Task item: Return every one of the following records word for word, changing nothing and adding nothing.

Information:
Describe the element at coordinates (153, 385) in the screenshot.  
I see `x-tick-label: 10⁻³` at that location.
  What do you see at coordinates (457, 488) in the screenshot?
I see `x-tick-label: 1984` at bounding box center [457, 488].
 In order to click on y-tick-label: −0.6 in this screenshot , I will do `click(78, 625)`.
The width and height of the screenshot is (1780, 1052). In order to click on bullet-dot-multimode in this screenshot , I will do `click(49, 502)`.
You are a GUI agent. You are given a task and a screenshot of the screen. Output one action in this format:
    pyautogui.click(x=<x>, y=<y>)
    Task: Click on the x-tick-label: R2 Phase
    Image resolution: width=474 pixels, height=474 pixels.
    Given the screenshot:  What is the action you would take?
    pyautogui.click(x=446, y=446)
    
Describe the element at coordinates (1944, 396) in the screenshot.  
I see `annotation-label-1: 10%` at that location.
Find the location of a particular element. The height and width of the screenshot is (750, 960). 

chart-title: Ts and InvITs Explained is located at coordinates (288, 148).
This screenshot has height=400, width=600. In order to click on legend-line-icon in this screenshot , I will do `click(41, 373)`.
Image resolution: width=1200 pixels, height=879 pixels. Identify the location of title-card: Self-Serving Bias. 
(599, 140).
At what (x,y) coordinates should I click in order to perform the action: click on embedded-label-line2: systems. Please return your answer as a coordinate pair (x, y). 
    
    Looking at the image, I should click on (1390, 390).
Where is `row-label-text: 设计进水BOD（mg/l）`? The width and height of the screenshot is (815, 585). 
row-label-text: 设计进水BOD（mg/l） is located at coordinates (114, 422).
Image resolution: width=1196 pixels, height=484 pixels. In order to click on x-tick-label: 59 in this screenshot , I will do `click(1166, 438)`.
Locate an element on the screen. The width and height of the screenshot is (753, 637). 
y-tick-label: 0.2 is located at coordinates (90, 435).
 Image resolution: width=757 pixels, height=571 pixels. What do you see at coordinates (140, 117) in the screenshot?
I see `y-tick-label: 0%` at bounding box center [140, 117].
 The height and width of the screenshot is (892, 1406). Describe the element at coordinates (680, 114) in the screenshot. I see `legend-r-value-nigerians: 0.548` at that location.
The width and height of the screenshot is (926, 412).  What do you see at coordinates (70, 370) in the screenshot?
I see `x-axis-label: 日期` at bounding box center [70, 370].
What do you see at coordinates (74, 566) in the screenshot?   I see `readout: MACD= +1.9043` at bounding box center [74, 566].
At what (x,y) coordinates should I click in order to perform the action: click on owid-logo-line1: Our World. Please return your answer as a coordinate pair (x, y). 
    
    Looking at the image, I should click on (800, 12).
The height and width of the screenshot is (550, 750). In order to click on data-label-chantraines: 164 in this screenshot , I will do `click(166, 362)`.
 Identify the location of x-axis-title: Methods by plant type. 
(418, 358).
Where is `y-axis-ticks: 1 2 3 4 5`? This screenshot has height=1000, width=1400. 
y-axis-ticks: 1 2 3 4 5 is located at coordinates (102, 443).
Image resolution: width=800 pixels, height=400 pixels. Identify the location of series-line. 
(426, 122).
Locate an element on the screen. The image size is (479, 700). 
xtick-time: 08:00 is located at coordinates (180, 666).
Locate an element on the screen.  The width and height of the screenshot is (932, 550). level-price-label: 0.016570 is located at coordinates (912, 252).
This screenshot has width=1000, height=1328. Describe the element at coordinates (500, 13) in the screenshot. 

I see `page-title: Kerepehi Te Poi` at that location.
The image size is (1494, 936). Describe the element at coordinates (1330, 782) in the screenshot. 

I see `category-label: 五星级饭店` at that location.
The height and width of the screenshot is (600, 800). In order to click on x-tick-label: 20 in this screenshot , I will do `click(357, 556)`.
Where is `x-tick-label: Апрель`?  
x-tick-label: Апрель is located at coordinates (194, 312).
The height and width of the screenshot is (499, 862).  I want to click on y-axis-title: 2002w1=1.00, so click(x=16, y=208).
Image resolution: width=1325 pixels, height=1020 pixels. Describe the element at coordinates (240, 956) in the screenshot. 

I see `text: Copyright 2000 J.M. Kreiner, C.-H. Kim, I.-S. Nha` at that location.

Written answer:
Describe the element at coordinates (153, 385) in the screenshot.  
I see `x-tick-label: 10⁻³` at that location.
  What do you see at coordinates (457, 488) in the screenshot?
I see `x-tick-label: 1984` at bounding box center [457, 488].
 In order to click on y-tick-label: −0.6 in this screenshot , I will do `click(78, 625)`.
The width and height of the screenshot is (1780, 1052). In order to click on bullet-dot-multimode in this screenshot , I will do `click(49, 502)`.
You are a GUI agent. You are given a task and a screenshot of the screen. Output one action in this format:
    pyautogui.click(x=<x>, y=<y>)
    Task: Click on the x-tick-label: R2 Phase
    Image resolution: width=474 pixels, height=474 pixels.
    Given the screenshot:  What is the action you would take?
    pyautogui.click(x=446, y=446)
    
Describe the element at coordinates (1944, 396) in the screenshot.  
I see `annotation-label-1: 10%` at that location.
Find the location of a particular element. The height and width of the screenshot is (750, 960). 

chart-title: Ts and InvITs Explained is located at coordinates (288, 148).
This screenshot has height=400, width=600. In order to click on legend-line-icon in this screenshot , I will do `click(41, 373)`.
Image resolution: width=1200 pixels, height=879 pixels. Identify the location of title-card: Self-Serving Bias. 
(599, 140).
At what (x,y) coordinates should I click in order to perform the action: click on embedded-label-line2: systems. Please return your answer as a coordinate pair (x, y). 
    
    Looking at the image, I should click on (1390, 390).
Where is `row-label-text: 设计进水BOD（mg/l）`? The width and height of the screenshot is (815, 585). 
row-label-text: 设计进水BOD（mg/l） is located at coordinates (114, 422).
Image resolution: width=1196 pixels, height=484 pixels. In order to click on x-tick-label: 59 in this screenshot , I will do `click(1166, 438)`.
Locate an element on the screen. The width and height of the screenshot is (753, 637). 
y-tick-label: 0.2 is located at coordinates (90, 435).
 Image resolution: width=757 pixels, height=571 pixels. What do you see at coordinates (140, 117) in the screenshot?
I see `y-tick-label: 0%` at bounding box center [140, 117].
 The height and width of the screenshot is (892, 1406). Describe the element at coordinates (680, 114) in the screenshot. I see `legend-r-value-nigerians: 0.548` at that location.
The width and height of the screenshot is (926, 412).  What do you see at coordinates (70, 370) in the screenshot?
I see `x-axis-label: 日期` at bounding box center [70, 370].
What do you see at coordinates (74, 566) in the screenshot?   I see `readout: MACD= +1.9043` at bounding box center [74, 566].
At what (x,y) coordinates should I click in order to perform the action: click on owid-logo-line1: Our World. Please return your answer as a coordinate pair (x, y). 
    
    Looking at the image, I should click on (800, 12).
The height and width of the screenshot is (550, 750). In order to click on data-label-chantraines: 164 in this screenshot , I will do `click(166, 362)`.
 Identify the location of x-axis-title: Methods by plant type. 
(418, 358).
Where is `y-axis-ticks: 1 2 3 4 5`? This screenshot has height=1000, width=1400. 
y-axis-ticks: 1 2 3 4 5 is located at coordinates (102, 443).
Image resolution: width=800 pixels, height=400 pixels. Identify the location of series-line. 
(426, 122).
Locate an element on the screen. The image size is (479, 700). 
xtick-time: 08:00 is located at coordinates (180, 666).
Locate an element on the screen.  The width and height of the screenshot is (932, 550). level-price-label: 0.016570 is located at coordinates (912, 252).
This screenshot has width=1000, height=1328. Describe the element at coordinates (500, 13) in the screenshot. 

I see `page-title: Kerepehi Te Poi` at that location.
The image size is (1494, 936). Describe the element at coordinates (1330, 782) in the screenshot. 

I see `category-label: 五星级饭店` at that location.
The height and width of the screenshot is (600, 800). In order to click on x-tick-label: 20 in this screenshot , I will do `click(357, 556)`.
Where is `x-tick-label: Апрель`?  
x-tick-label: Апрель is located at coordinates (194, 312).
The height and width of the screenshot is (499, 862).  I want to click on y-axis-title: 2002w1=1.00, so click(x=16, y=208).
Image resolution: width=1325 pixels, height=1020 pixels. Describe the element at coordinates (240, 956) in the screenshot. 

I see `text: Copyright 2000 J.M. Kreiner, C.-H. Kim, I.-S. Nha` at that location.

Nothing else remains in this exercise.